**PROBLEM DETAILS:** Where a picture occurs in the data, omit it, and copy all remaining data exactly.

**DATASET EXTRACT:**
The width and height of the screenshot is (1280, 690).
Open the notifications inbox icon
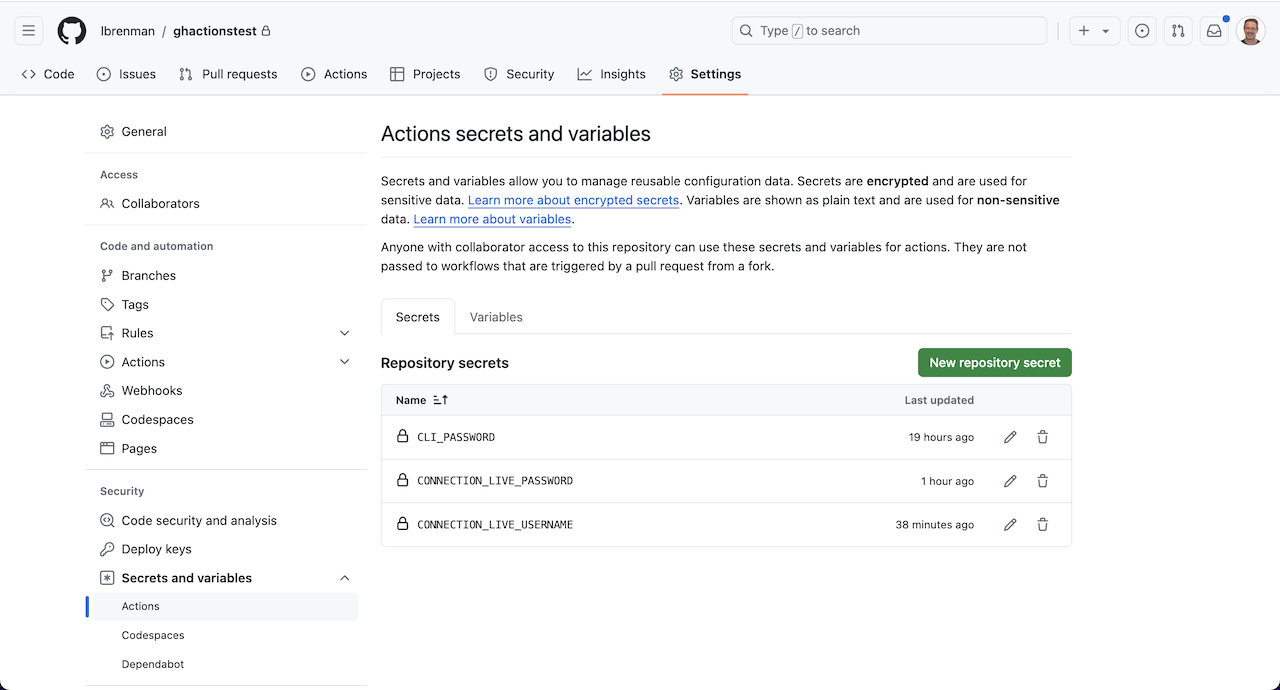[1214, 31]
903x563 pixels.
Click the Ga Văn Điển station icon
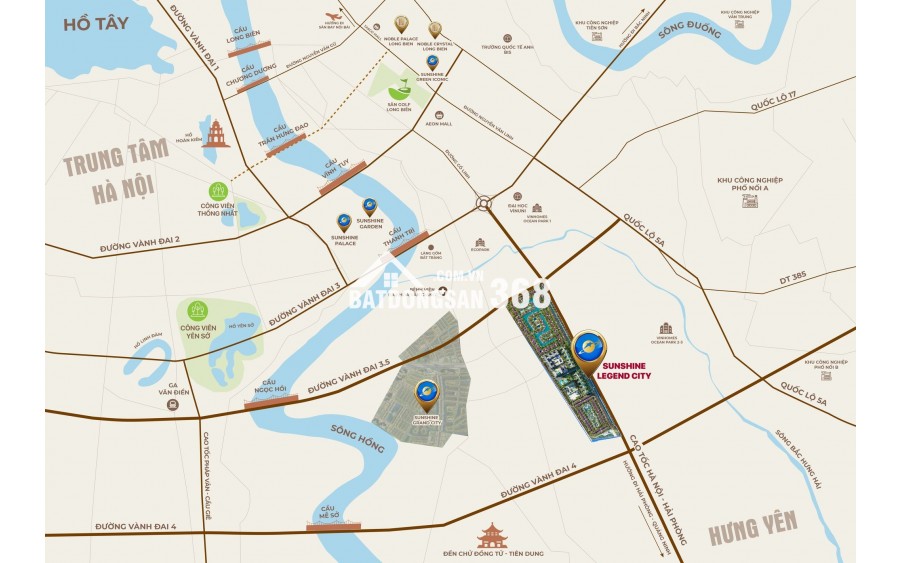[172, 405]
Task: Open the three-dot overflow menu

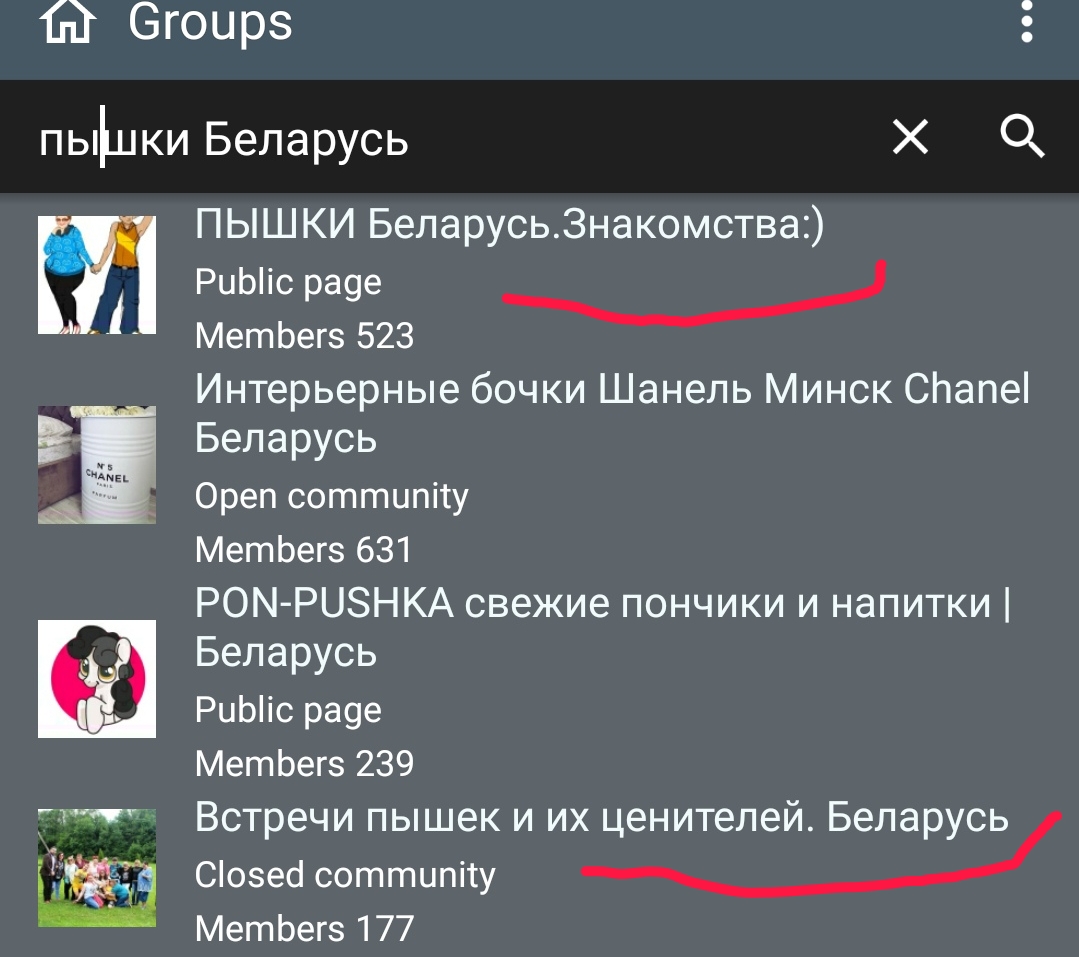Action: pos(1026,21)
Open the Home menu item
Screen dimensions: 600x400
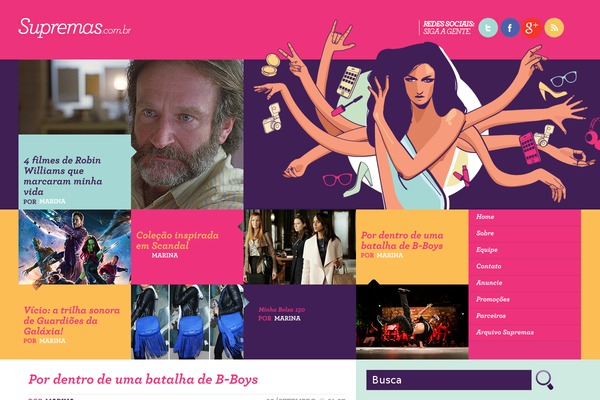pos(485,217)
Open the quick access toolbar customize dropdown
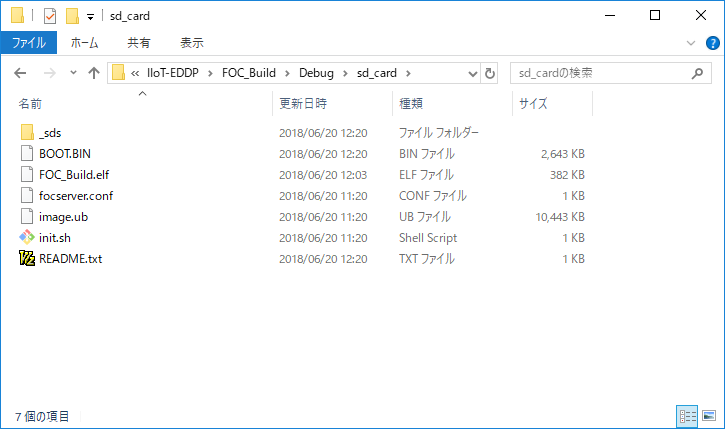Viewport: 725px width, 429px height. pyautogui.click(x=90, y=16)
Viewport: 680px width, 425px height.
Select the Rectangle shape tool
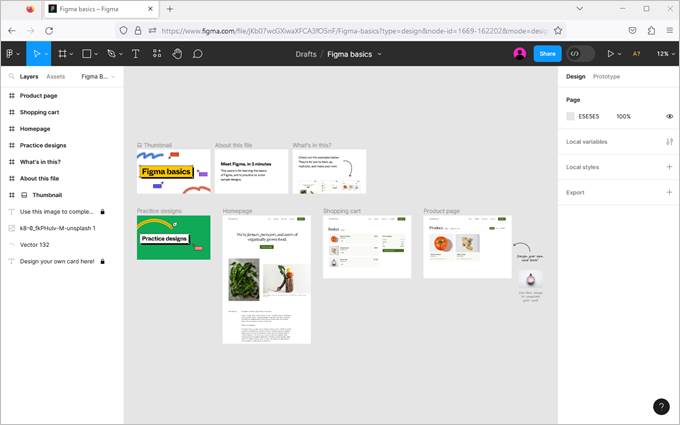pyautogui.click(x=87, y=54)
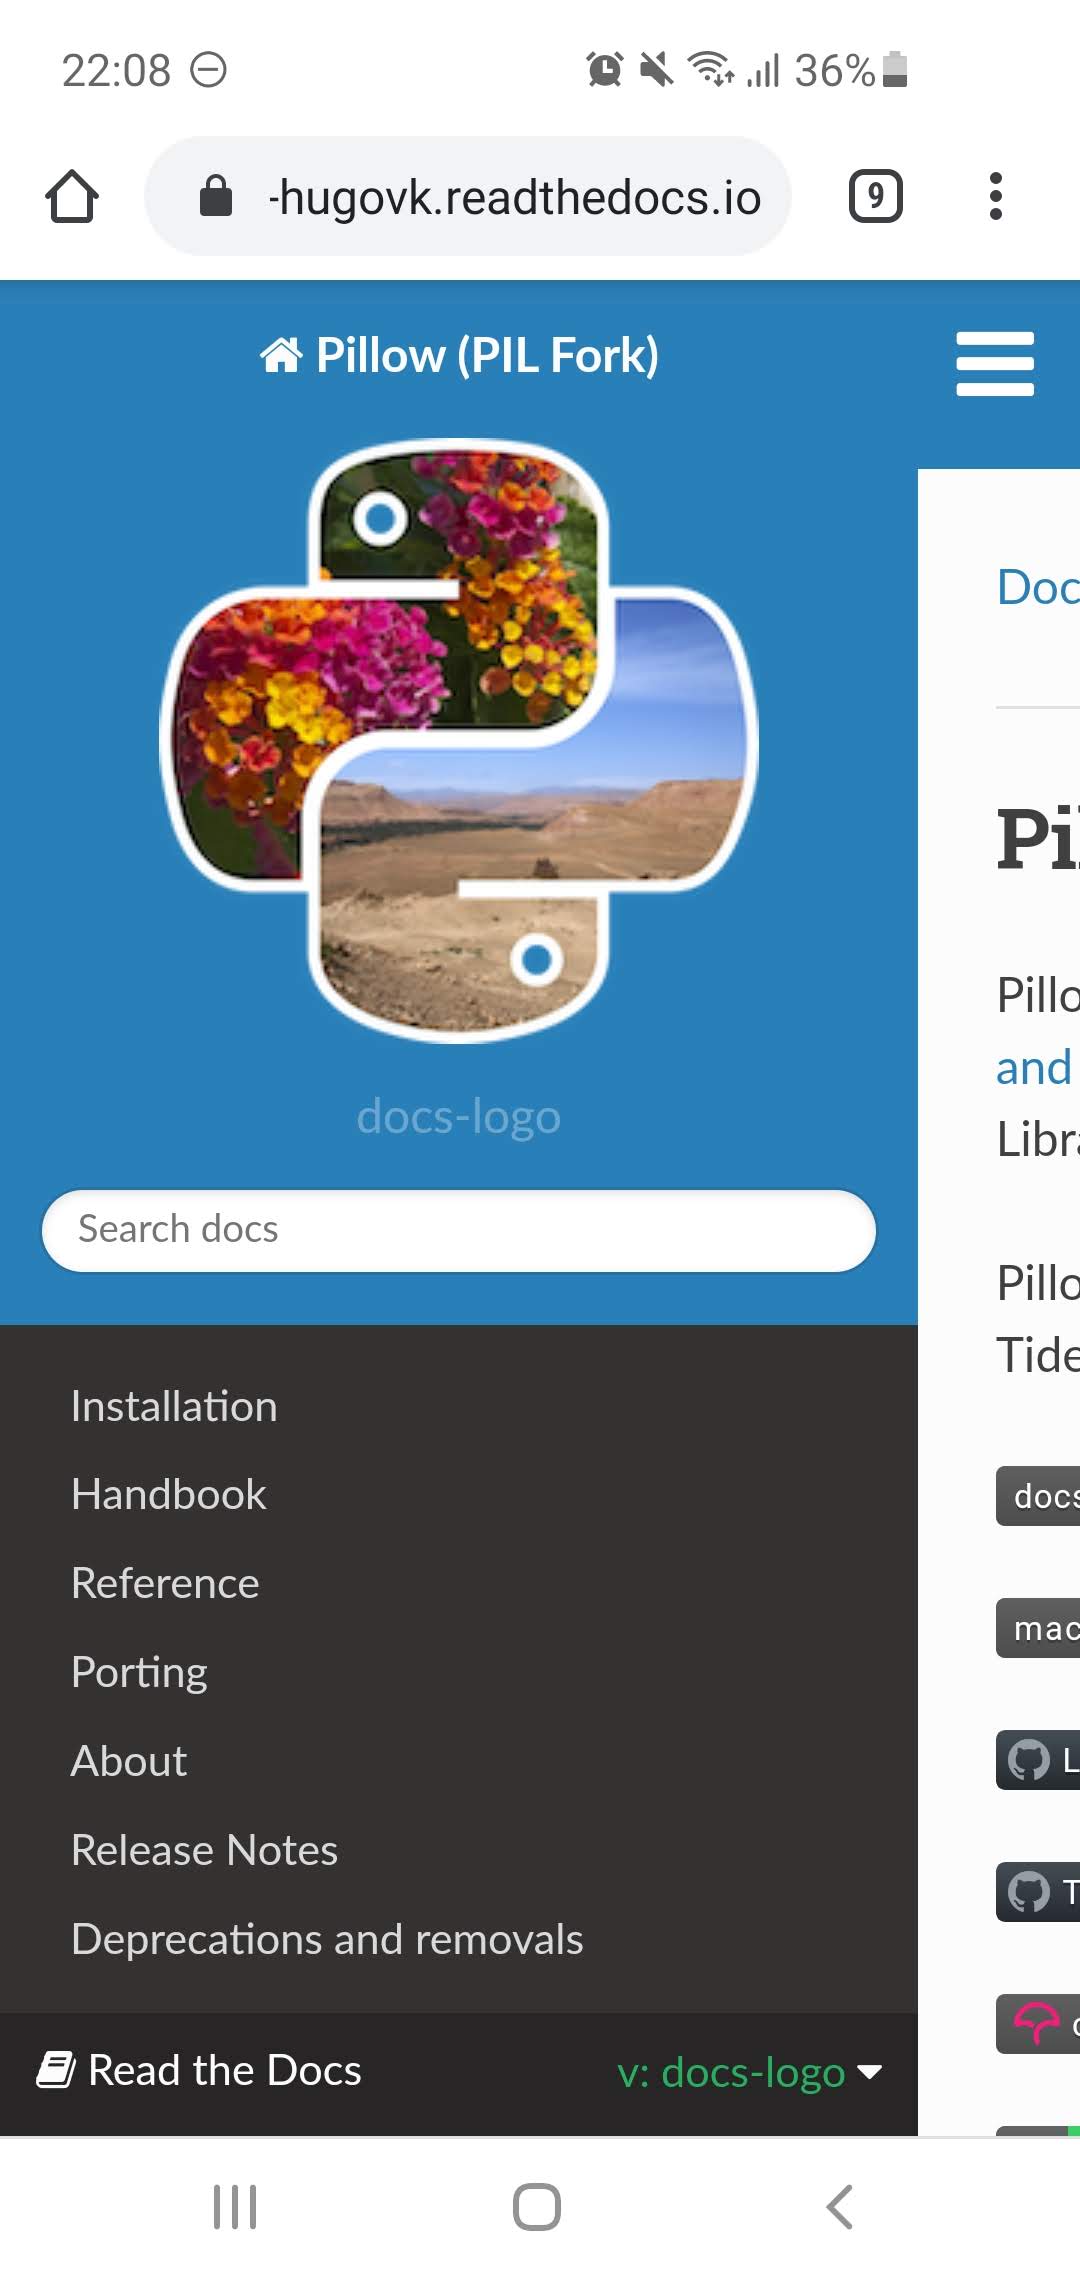Click the Search docs field

(x=458, y=1231)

**ANSWER FOR THE TASK:**
The width and height of the screenshot is (1280, 690).
Open the notifications inbox icon
[1214, 31]
903x563 pixels.
Click the Ga Văn Điển station icon
[172, 405]
Task: Open the three-dot overflow menu

Action: pos(1026,21)
Open the Home menu item
Screen dimensions: 600x400
pos(485,217)
Open the quick access toolbar customize dropdown
Viewport: 725px width, 429px height. pyautogui.click(x=90, y=16)
Viewport: 680px width, 425px height.
Select the Rectangle shape tool
pyautogui.click(x=87, y=54)
Click the Search docs field

(x=458, y=1231)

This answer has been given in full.